Existence of the First Agreement

The Court found that the First Agreement had been proved by the Appellant, based on the following pieces of evidence relating to the subsequent conduct of the parties:

  1. First, the nature of the Respondent’s exit from the Operating Entities – in particular, his retention of his shares in CCGPL and the restructuring of CCGPL so that it held only real property and not the Operating Entities – was probative of the First Agreement;
  1. Second, the Respondent had failed to demand payment after giving up his shares in the Operating Entities until more than two and a half years later. This was consistent with the First Agreement, under which he was not to receive payment but would instead receive interests equal to his registered shareholding in the Real Property Holding Entities; and
  1. Third, the Second Agreement was probative of the terms of the First Agreement.
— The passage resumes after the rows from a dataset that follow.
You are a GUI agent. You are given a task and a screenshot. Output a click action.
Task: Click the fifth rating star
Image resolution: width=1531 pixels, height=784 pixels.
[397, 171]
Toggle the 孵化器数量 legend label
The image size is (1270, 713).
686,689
Further, the Court was of the view that the terms of the First Agreement were neither so absurd nor illogical from the perspective of commercial parties that it could not be believed that the Respondent would have entered into the agreement.

Rejection of the Share Sale Contract

As for the Share Sale Contract, the Court upheld the Judge’s rejection of its existence.

  1. There was insufficient evidence of the Share Sale Contract being entered into; and
  1. The terms of the alleged Share Sale Contract were too uncertain to be enforceable. In particular, the Share Sale Contract failed to specify how the Respondent’s alleged compensation for the transfers of his shares was to be quantified.

Rejection of the 2005 Agreement

The Court upheld the Judge’s findings that the 2005 Agreement had not been entered into and that the Real Property Holding Entities were part of the CC Group.

  1. The Respondent did not provide any contemporaneous or objective evidence of the 2005 Agreement; and
  1. The Real Estate Holding Properties were part of the CC Group as they were incorporated for the benefit of the Operating Entities, were funded by profits from the CC Group, and were operationally and administratively integrated into the CC Group.

Concluding Words

In commercial relationships, particularly those of a long-running nature, there may be a tendency to favour informal agreements. However, this case demonstrates the difficulties that may arise if such an approach is adopted. Parties looking to prove the existence of oral contracts or the terms thereof may face challenges in establishing their claims. Parties should thus ensure that their agreements are, as far as possible, recorded in a written contract.

The decision also demonstrates the factors that a court will consider in determining the existence of an oral contract, including the parties’ subsequent conduct. The court may also consider the commercial plausibility of a contract in weighing the inherent probabilities of the existence of the contract.